With federal agencies beginning to prepare for a shutdown at midnight Friday, President Obama said he expects an answer before the deadline.
“I expect an answer in the morning,” Obama said early Friday, emerging from a late session at the White House. “My hope is that I’ll be able to announce to the American people, sometime relatively early in the day, that a shutdown has been averted.”
While both the president and GOP lawmakers agreed Thursday night’s talks had narrowed their differences, Obama admitted he did not have “wild optimism” about reaching an agreement.
No deal could soon mean about 800,000 federal workers, including U.S. military service members, will not receive paychecks.

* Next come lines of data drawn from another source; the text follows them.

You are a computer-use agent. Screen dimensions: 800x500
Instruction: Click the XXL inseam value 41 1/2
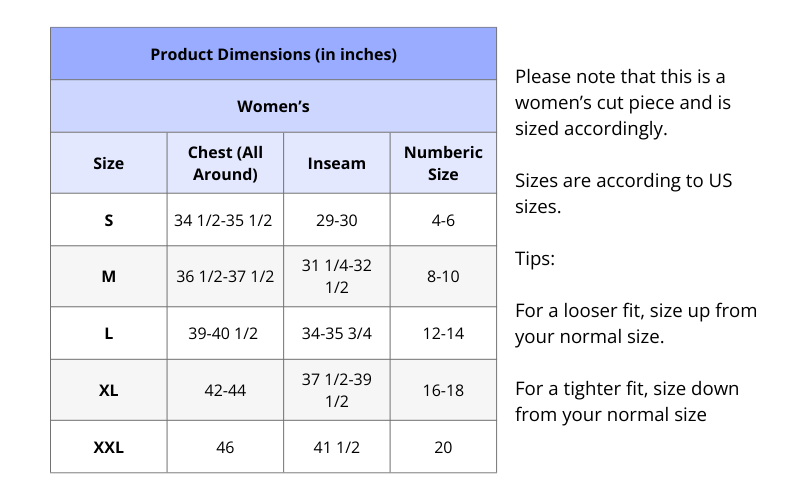[336, 447]
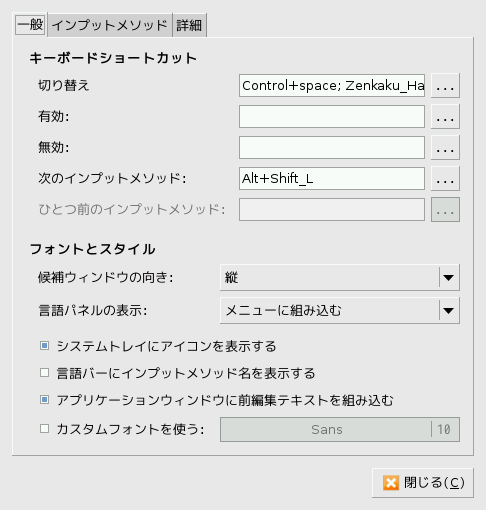Enable カスタムフォントを使う checkbox
Screen dimensions: 486x510
[x=44, y=429]
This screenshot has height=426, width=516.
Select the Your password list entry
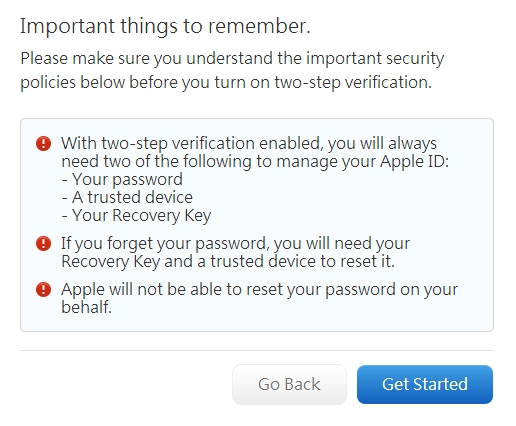[x=122, y=180]
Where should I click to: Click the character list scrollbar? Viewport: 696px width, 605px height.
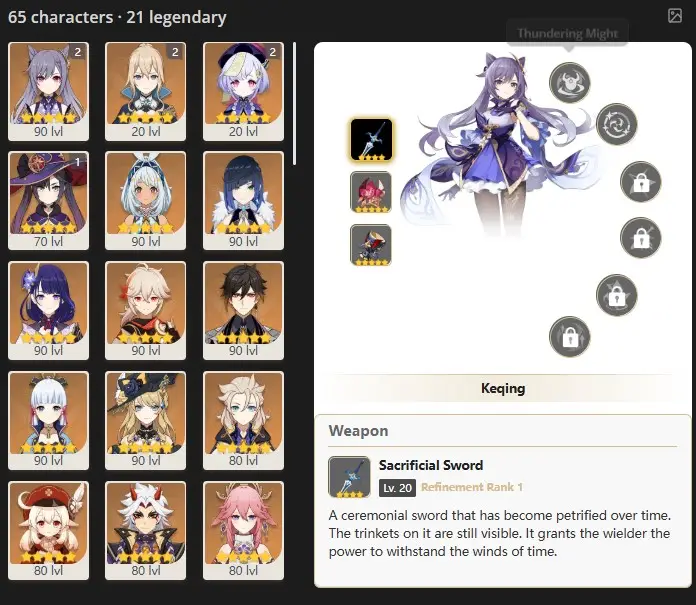pyautogui.click(x=294, y=104)
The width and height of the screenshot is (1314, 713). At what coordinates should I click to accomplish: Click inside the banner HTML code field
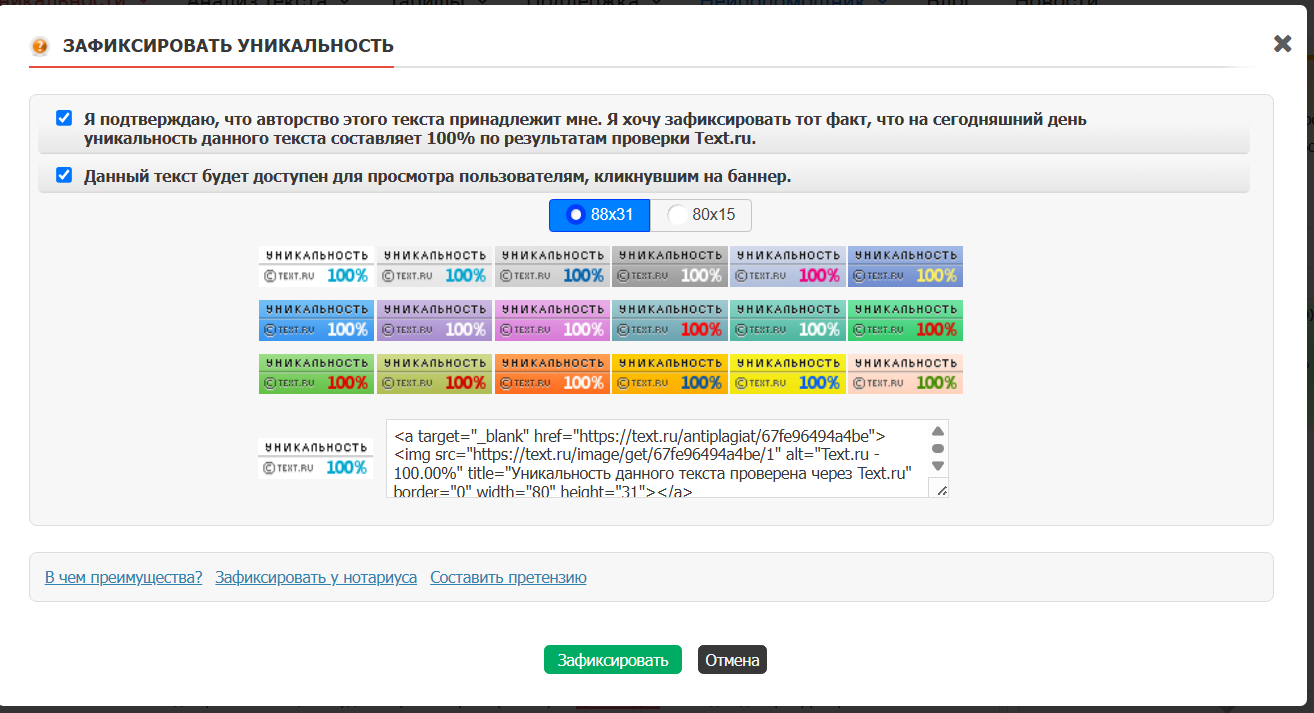[x=655, y=458]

“It is sad that some people will be out of work for a short period of time,” said Tom McClusky, vice president of government affairs for the Family Research Council.
“Many of them, at least the government employees, will be paid after they are furloughed,” he added. “However, there are people out of work right now because of the economy we are in.”
“I guess they just want me to tell my 3-year-old daughter in the meantime that she can’t eat, that she has to eat retroactively when I get paid again,” government worker Lindsey Knapp said. Knapp is a federal government employee who remembers all too well what happens when the government shuts down. She was serving in the military during the 21-day shutdown in 1995.
“The three week span over Christmas-these employees received no pay over that time,” Knapp recalled. “The hospital actually started selling diapers and other essential items so people could get by.”
With the budget deadline now hours away, Democrats tacitly agreed to slightly deeper spending cuts than before-at least $34 billion to $38 billion.
“I’ve said we’ve narrowed the issues-and we have. But the sad part about it (is) we keep never quite getting to the finish line,” Senate Majority Leader Harry Reid, D-Nev., said during Thursday night’s late night budget session. Although a shutdown would be painful, some political observers say it may teach a lesson the country needs to learn.
“The government needs to shut down, I think, for people to understand that we are in serious crisis,” McClusky said. “When the government shut down in 1995, two years later we had a balanced budget for the first time in decades.”